THE SPIDERWICK CHRONICLES
(B-) After moving (unwillingly) to a rundown estate, twin brothers (one rebellious, one brainiac, both played by Freddie Highmore) and their plucky older sister (Sarah Bolger) battle hobgoblins, trolls and other assorted beasties lurking in the woods. This brisk adaptation of Tony DiTerlizzi and Holly Black’s fantasy tales overdoes the computer-generated effects, but potent fractured-family themes, plus memorable turns by Nick Nolte (the movie’s resident monster), Mary-Louise Parker (the kids’ embattled mother) and David Strathairn (the inquisitive scientist who started it all) make this an all-ages treat. (97 min.) PG; scary creature action and violence, peril, thematic elements. (C.C.)

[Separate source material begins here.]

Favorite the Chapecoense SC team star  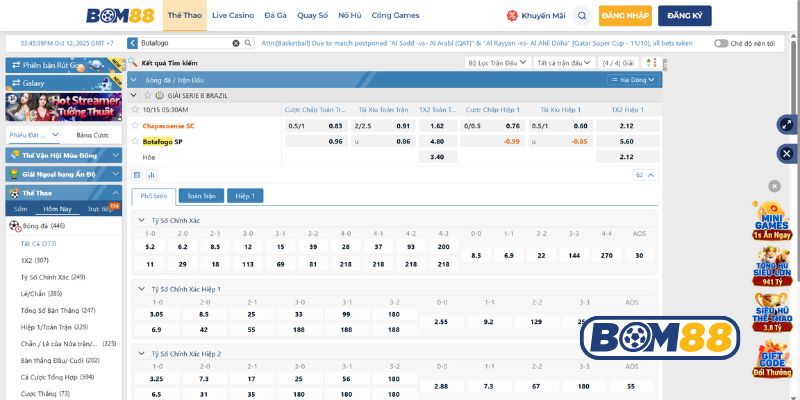135,126
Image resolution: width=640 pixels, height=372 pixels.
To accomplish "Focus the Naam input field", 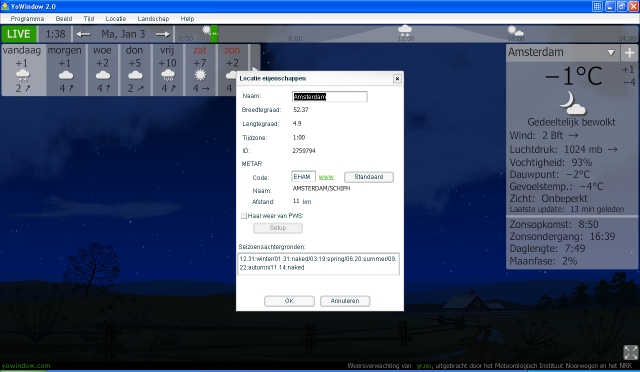I will pyautogui.click(x=330, y=96).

(B) "Boys Don’t Cry" director Kimberly Peirce returns, after nine years, with an impassioned drama about troubled Iraq war veterans (Ryan Phillippe, Channing Tatum, Joseph Gordon-Levitt) struggling to readjust to Stateside life — until one of them is ordered back to battle, despite the fact his enlistment is up. Particularly memorable in initial sequences that focus on our heroes’ psychic wounds, "Stop-Loss" loses punch when it shifts from an aftermath-of-war movie to a more conventional road-trip narrative. But powerful performances (especially from Phillippe and Gordon-Levitt) never quit. Neither does this movie’s sense of urgency. (113 min.) R; graphic violence, pervasive profanity. (C.C.)
(D) The "Scary Movie" folks take on another ripe-for-parody tale with a "Spidey"-lite account of a high school loser (Drake Bell) who’s bitten by a genetically altered dragonfly and becomes a costumed crime fighter, complete with too-tight tights. Alas, there’s no gas left in the tank (figuratively speaking, that is) of a movie-spoof genre that wore out its welcome as far back as "Scary Movie 2." Only those who thrill to flatulence jokes and comedic overuse of the "s" and "f" words will cheer. (85 min.) PG-13; crude and sexual content, comic violence, drug references, profanity.
(C+) This slick, made-in-Vegas fictionalization of the best-selling "Bringing Down the House" focuses on math-whiz college students (Jim Sturgess, Kate Bosworth) who take their card-counting expertise to the Strip, winning millions at blackjack — and attracting the ire of an old-school casino enforcer (Laurence Fishburne). Despite the presence of double Oscar-winner Kevin Spacey (who also produced) as the kids’ calculating mentor, "21" never adds up. Like a gambler who won’t cash in while he’s ahead, "21" keeps playing, hoping another winning hand will turn up even though its luck has run out. (122 min.) PG-13; violence, sexual content including partial nudity. (C.C.)
UNDER THE SAME MOON
(B) Carlitos (adorable Adrian Alonso), a bright 9-year-old living with his grandmother in their native Mexico while his mother (Kate del Castillo) toils as a Los Angeles maid, stows away in a U.S.-bound minivan driven by two students (Jesse Garcia and "Ugly Betty’s" America Ferrera), launching a dauntless quest to reconnect with his mother. Patricia Riggen’s feature-directing debut, a hit at this year’s Sundance film festival, shamelessly piles on the melodrama, but its heartfelt themes and even more heartfelt performances ultimately save the day. In English and Spanish with English subtitles. (109 min.) PG-13; mature themes. (C.C.)
(C+) You’ve gotta get a gimmick, and this thriller has one, exploring an apparent assassination and terrorist attack at an international summit from multiple perspectives, including those of Secret Service agents (Dennis Quaid, "Lost’s" Matthew Fox), an American tourist (Forest Whitaker), a TV news producer (Sigourney Weaver) and the U.S. president (William Hurt) himself. Alas, once you’ve got a gimmick you’ve gotta know what to do with it, and "Vantage Point" doesn’t, forcing us to try and solve a puzzle with pieces that never fit. (90 min.) PG-13; intense violence and action, disturbing images, brief profanity. (C.C.)